# INL - Innlanz Limited



## System (23 December 2018)

Mediland Pharm is a market leading retailer servicing the Chinese inbound tourism sector in Australia. It does this by partnering with major travel agents and wholesale tour operators who are all Chinese Government certified under the Approved Destination Status scheme. The resulting customer volume is hosted at the Company's three strategically located retail outlets in Sydney, Melbourne and Surfers Paradise. The Company's store locations, retail experience and merchandising strategies are designed to capture a significant share of the spending of the various tour groups.

It is anticipated that MPH will list on the ASX during January 2019.

http://www.medilandpharm.com.au


----------



## Adamroweco (21 May 2020)

well they have listed 
sitting on around 14c 
good earnings's 2018 , 2019  drop by 3mil 
and they spend a lot on marketing 20mil 2019 
and the top brass get paid a good amount that bring's down there income 
they paid out dividend's last year i'm thinking that was a bit to early for a growing company
they may be good in to the long term but they spend a lot 
really how much did they pay for there share holder's meeting did they need to have one ???
i think they might be living the high life .....
but considering the management team has what 2 year's of experience
 Shares issued during IPO 12,552,722
Less: Share issue cost  653,877
Dividends paid 5,302,233 ?????????????????
what the F*&K are they doing 
look's like when all this corona is over they are set up to move in to the Chinese market 
so for the price 14c and a 2019 price of 34c are they a good buy humm
may be i think they could do better considering i did not know who they were and they had spent 20mill so i would ,,,,, but i'm in SA so they don't have any thing here all so i'm not a hippy 
i think they are targeting the Chinese consumer and with the online side of thing's they could do well 
there shop's seem to be placed to take advantage of this 
and they have thing's in place to keep in touche with there customers to keep selling to them 
but i think they spend a lot on **** but what ever work's 
i would like to know what some one els think's


----------



## Skate (22 May 2020)

Adamroweco said:


> *I would like to know what someone else thinks*




@Adamroweco what others think is irrelevant, it's what the market thinks you should be interested in. I'll post a Buy & Sell Pressure chart to see if you can work it out for yourself.
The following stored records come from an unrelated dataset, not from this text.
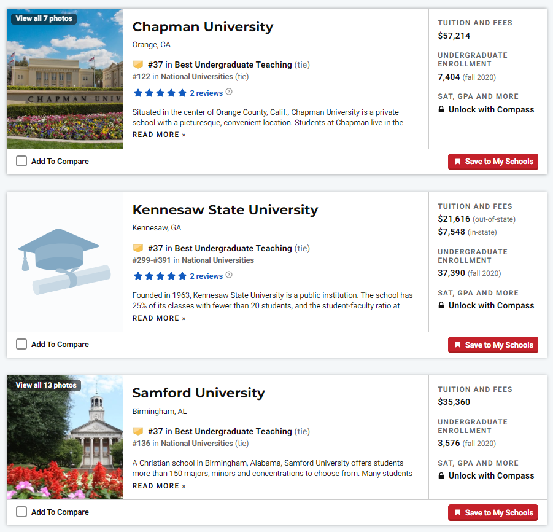Save Samford University to My Schools
Screen dimensions: 553x532
[493, 513]
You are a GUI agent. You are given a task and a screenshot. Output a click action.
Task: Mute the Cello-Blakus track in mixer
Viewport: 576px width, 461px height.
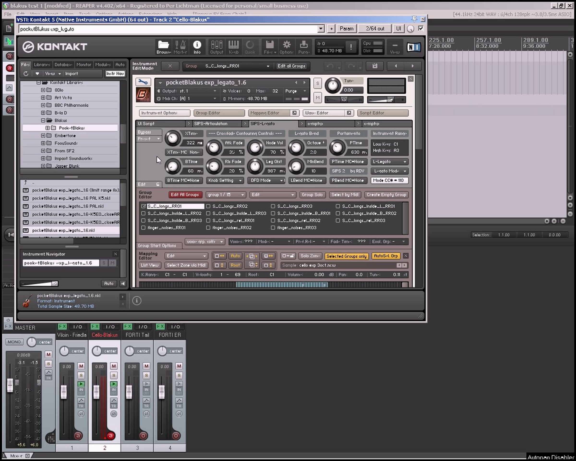(114, 366)
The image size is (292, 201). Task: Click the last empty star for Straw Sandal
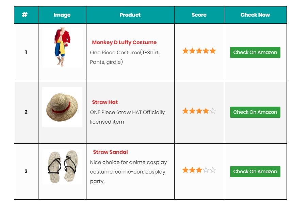pyautogui.click(x=212, y=170)
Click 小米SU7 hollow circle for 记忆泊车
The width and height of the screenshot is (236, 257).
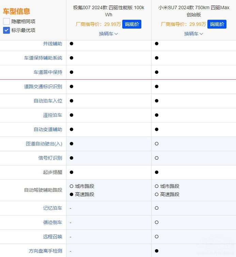click(157, 208)
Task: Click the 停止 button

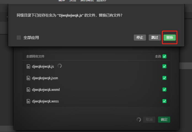Action: [x=140, y=38]
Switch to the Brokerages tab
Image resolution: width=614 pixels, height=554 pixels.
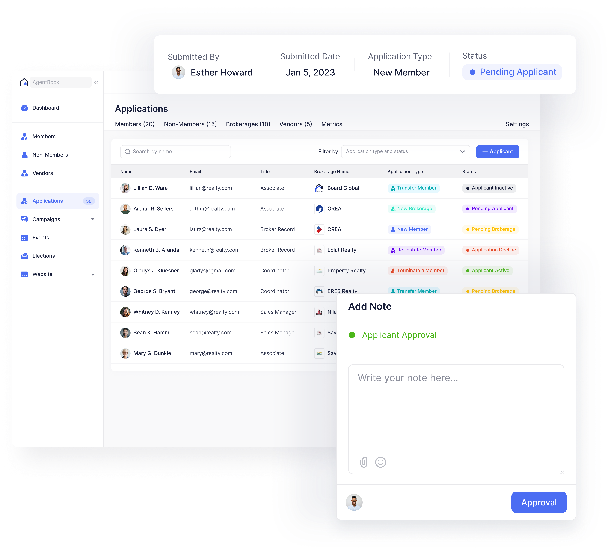pos(248,124)
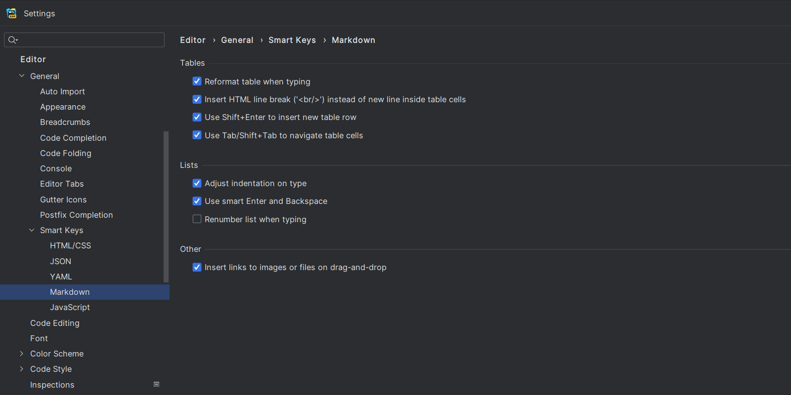
Task: Click the General breadcrumb link
Action: point(237,40)
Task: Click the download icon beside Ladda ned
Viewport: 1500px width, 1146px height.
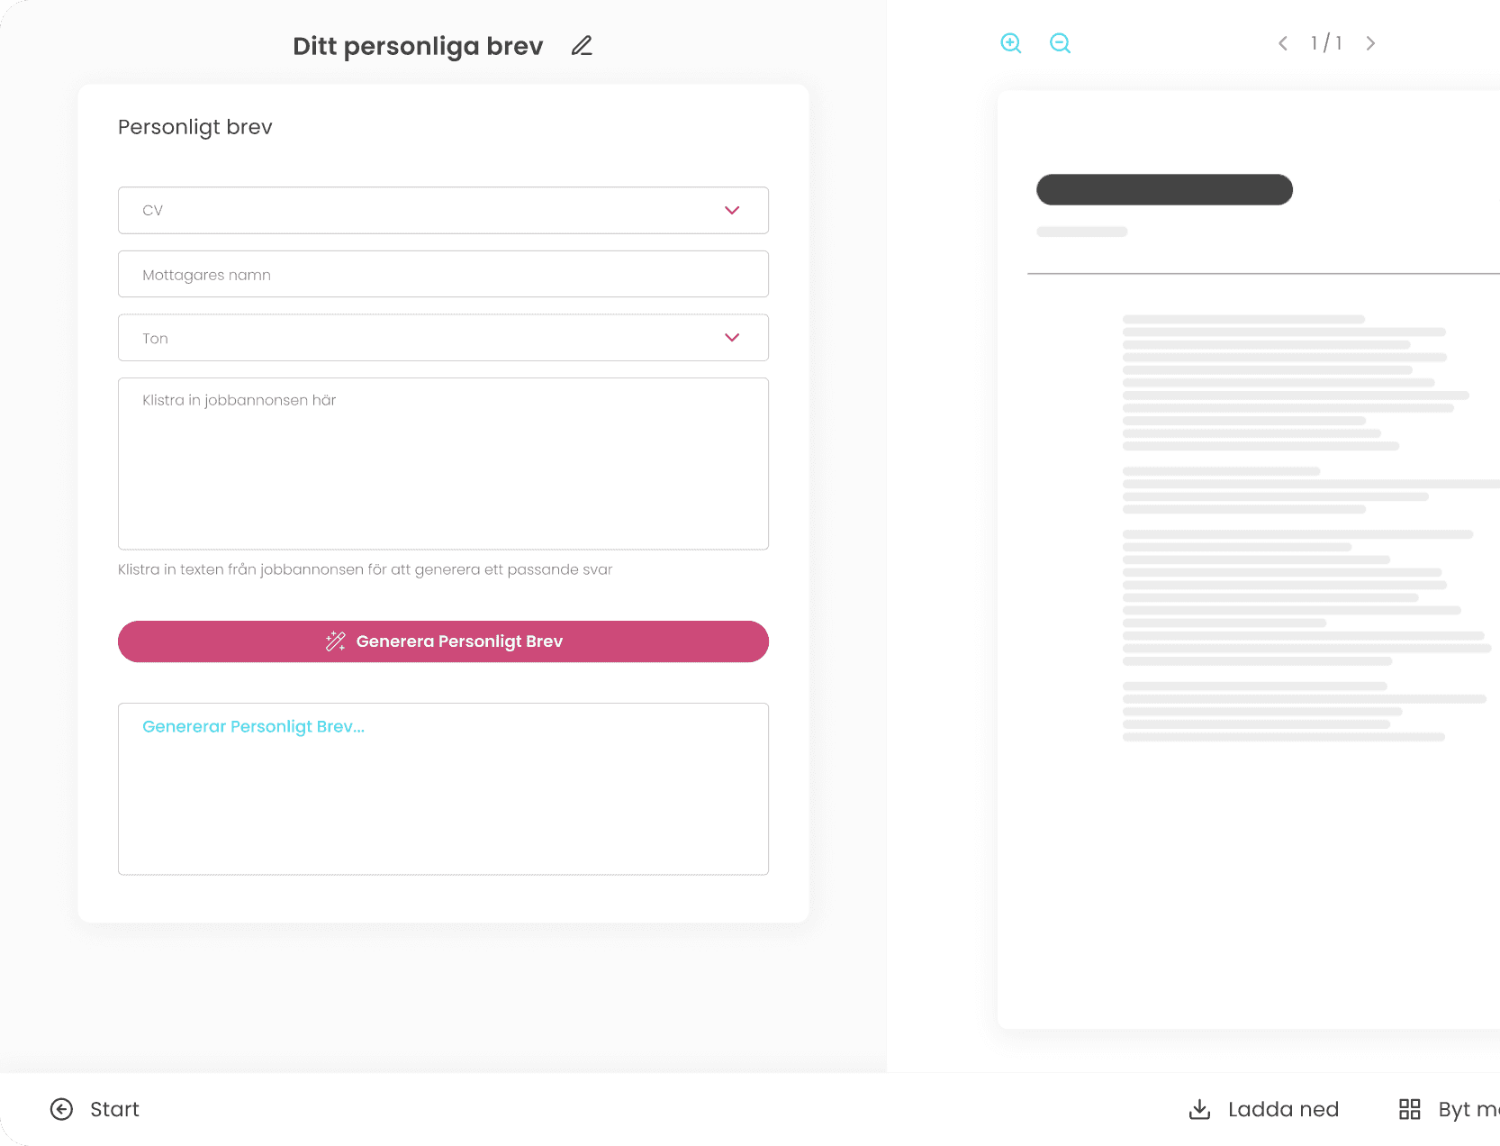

*What's trading all about*
As traders we buy a position in the hope sometime in the future we will be able to offload our position to someone at a higher price than we brought it. Traders make money in the markets by exploiting changes in the prices. Most traders put all their effort into buying whereas successful traders put most of their effort into selling.

*Trading with the trend*
Trends exist in all markets and can be traded profitably, finding profitable repeatable patterns & timing when to enter is normally the primary concern of most technical traders. Technical traders spend an enormous amount of time on analysis, yet analysis is the easiest part of the trading process whereas our primary objective when conducting our analysis must be to limit our losses. Also, it pays to stay with the trend, but get out when it clearly ends.

*Trading analysis*
The reason most traders concentrate so much on analysis is based on the false premise that if the "right" stock is bought at the "right" time this is where the money will be made on the trade. While stock selection and timing of the entry are important when the trade is closed is far more important. Selling is where we make our money & it’s much more important than when we buy into the position.

*Trading is much more than analysis.*
Trading is a very emotional experience & emotions can sometimes sabotage the best of plans, even when trading is travelling nicely it’s difficult to follow the plan. Most losses are not the result of a poor plan, but of failure to follow it.

*I’ll leave the last words to Bill Williams PhD*
You will never go broke trading if you “want what the market wants” - you will do well to memorise this saying. If I could give you one small piece of advice it would be this: Anytime you think something is important or useful "write it down"







Skate.


----------



## Adamroweco (22 May 2020)

i know what your saying , i delete it off of my watch list just be fore i read your post 
i'm going back to work soon and i'm not going to have much time to trade so i'm looking for share's that will rebound , i was thinking fist looking at that one it might be good , but it's certainly not moving with the market , just started looking at downer , dow , seem's to be on the up as well as coca cola , ccl 
but i'm thinking my watch list is to big now it need's a cull ..


----------



## System (16 December 2021)

On December 16th, 2021, Mediland Pharm Limited (MPH) changed its name and ASX code to Innlanz Limited (INL).


----------



## Dona Ferentes (16 December 2021)

the Operations Update from 30 Nov is a grim read. This chook was not going to get off the ground. In June 2020


> The stores remained closed with an intention to reopen when international border restrictions were lifted and in particular when Chinese visitors begin returning to travel within Australia and New Zealand in large numbers.




*Strategic Activity post financial year end 2021*

_Ian’s Health Lounge lease terminated._
_Negotiations with  Sydney Head office and New Zealand landlords were successful, and leases terminated with discounts.  This will reduce cash outflows on unproductive assets._
_Management actively exploring opportunities to diversify revenue and to increase productive assets to generate consistent cashflows._
_NSW lockdown lifted, positive news for international travel market, however we are still a long way from return of our Chinese customers to Aust and NZ_.


----------